[Your task] Copy task, pictures excluded: set down exactly the lines from the one containing "The image size is (800, 417)." to the end of the data below.

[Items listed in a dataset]
[Start of Attachment]

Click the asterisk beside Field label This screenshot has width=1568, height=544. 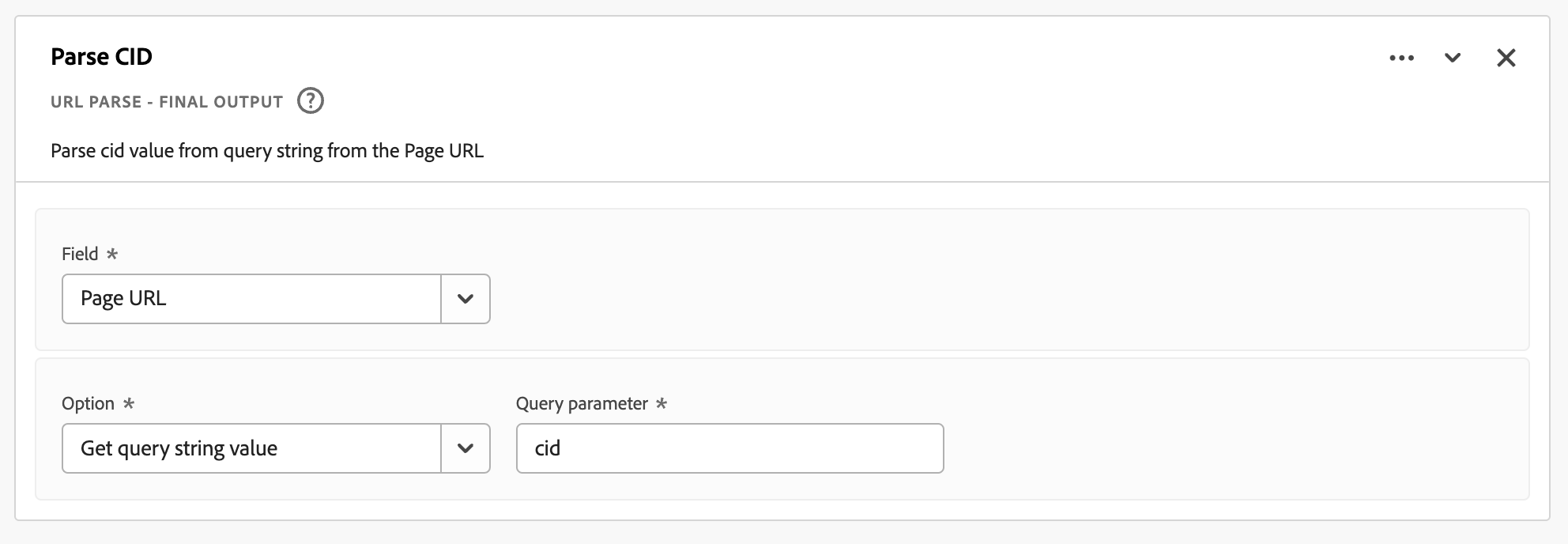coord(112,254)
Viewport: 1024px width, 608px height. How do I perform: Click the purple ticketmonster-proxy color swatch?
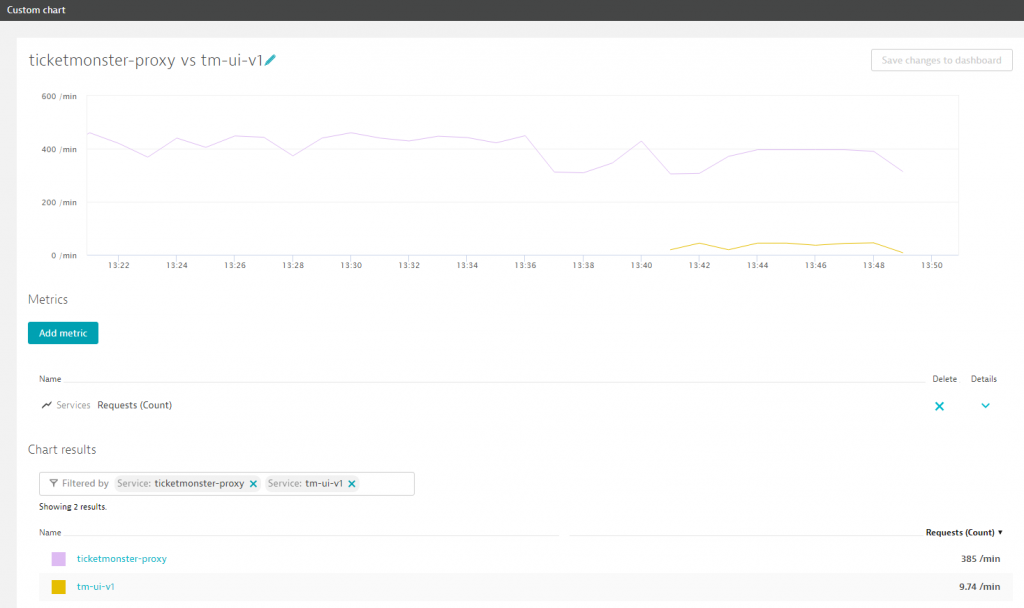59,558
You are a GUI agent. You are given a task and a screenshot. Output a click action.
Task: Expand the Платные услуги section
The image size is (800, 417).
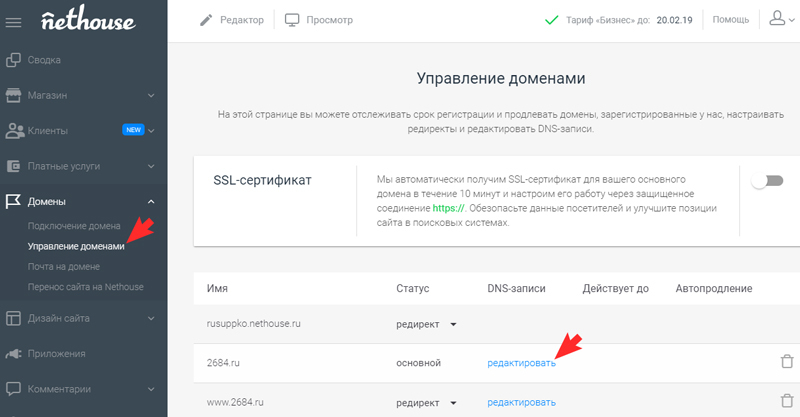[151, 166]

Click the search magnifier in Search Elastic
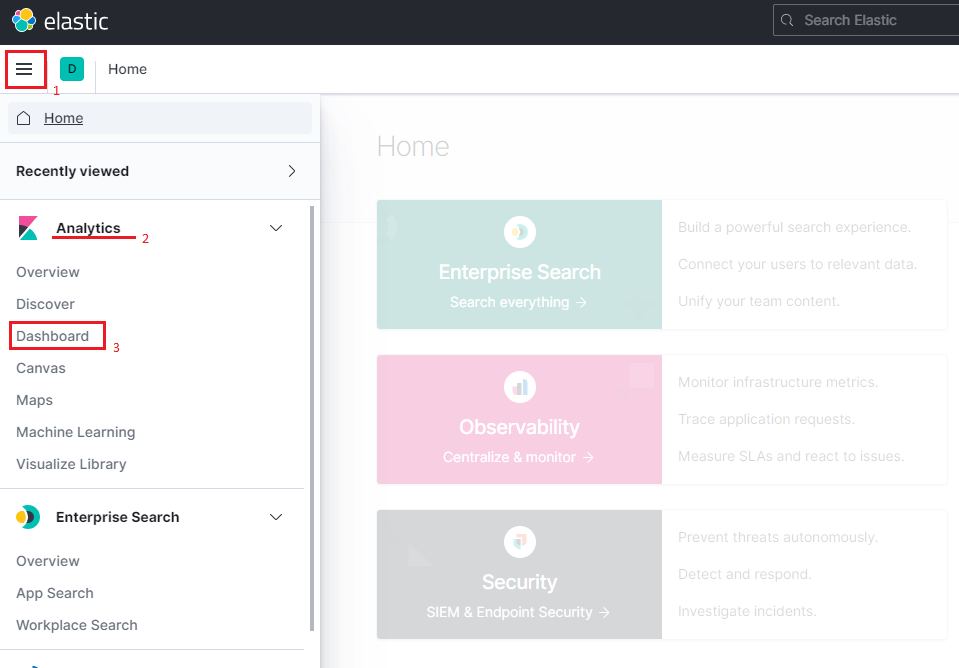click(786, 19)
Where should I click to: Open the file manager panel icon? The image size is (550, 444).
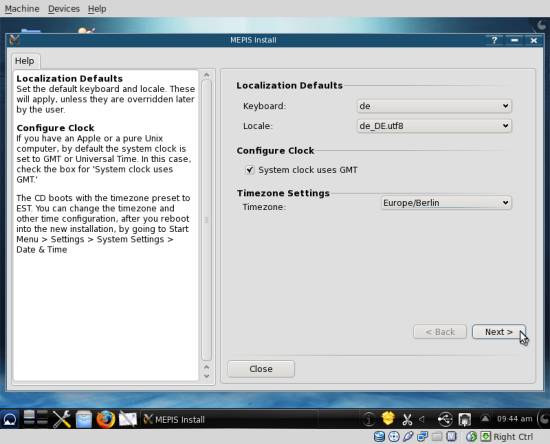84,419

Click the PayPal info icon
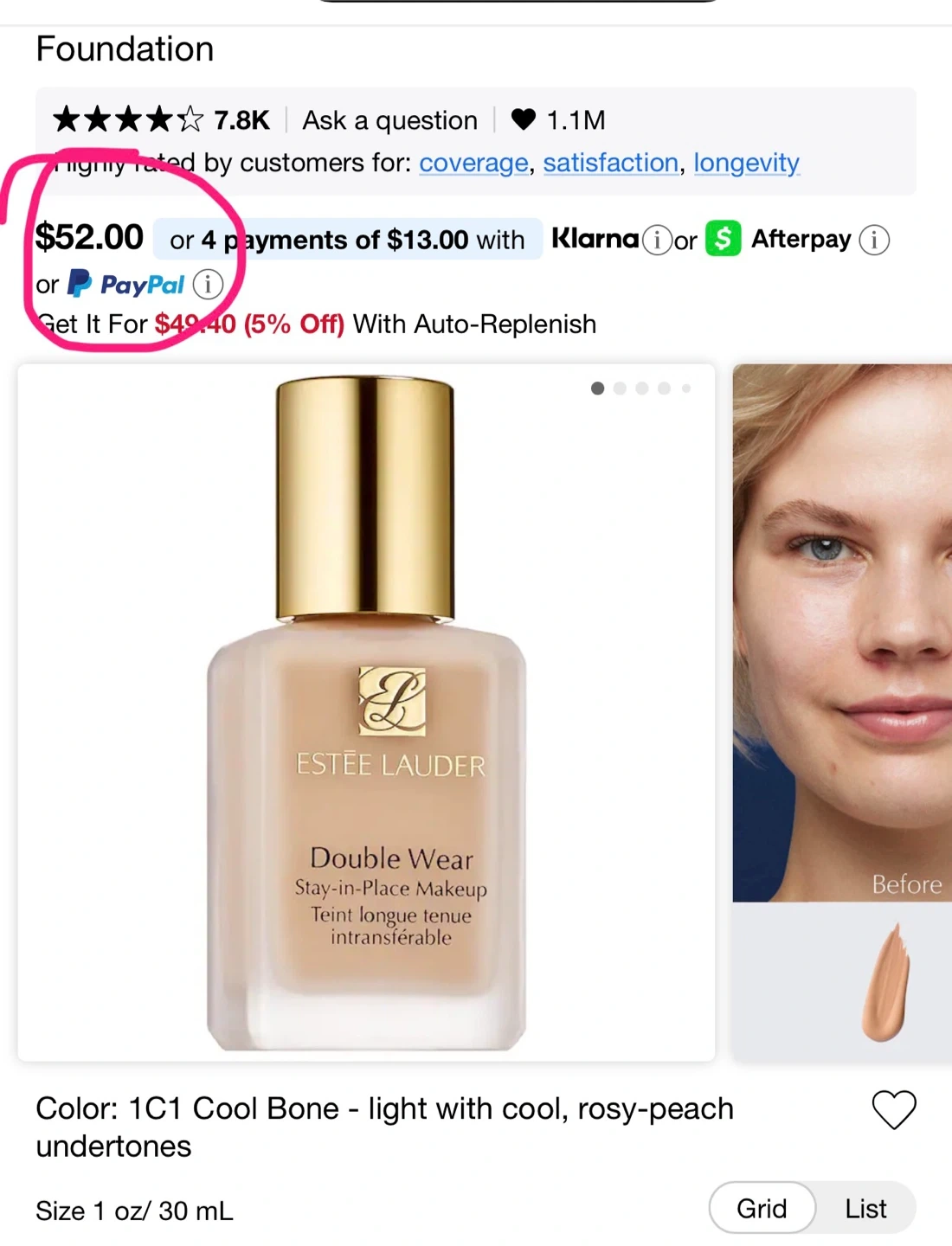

[End of Attachment]

[Your response]
The image size is (800, 417).
[151, 166]

Click the search magnifier in Search Elastic
click(786, 19)
Where should I click to: Open the file manager panel icon? The image size is (550, 444).
84,419

Click the PayPal info icon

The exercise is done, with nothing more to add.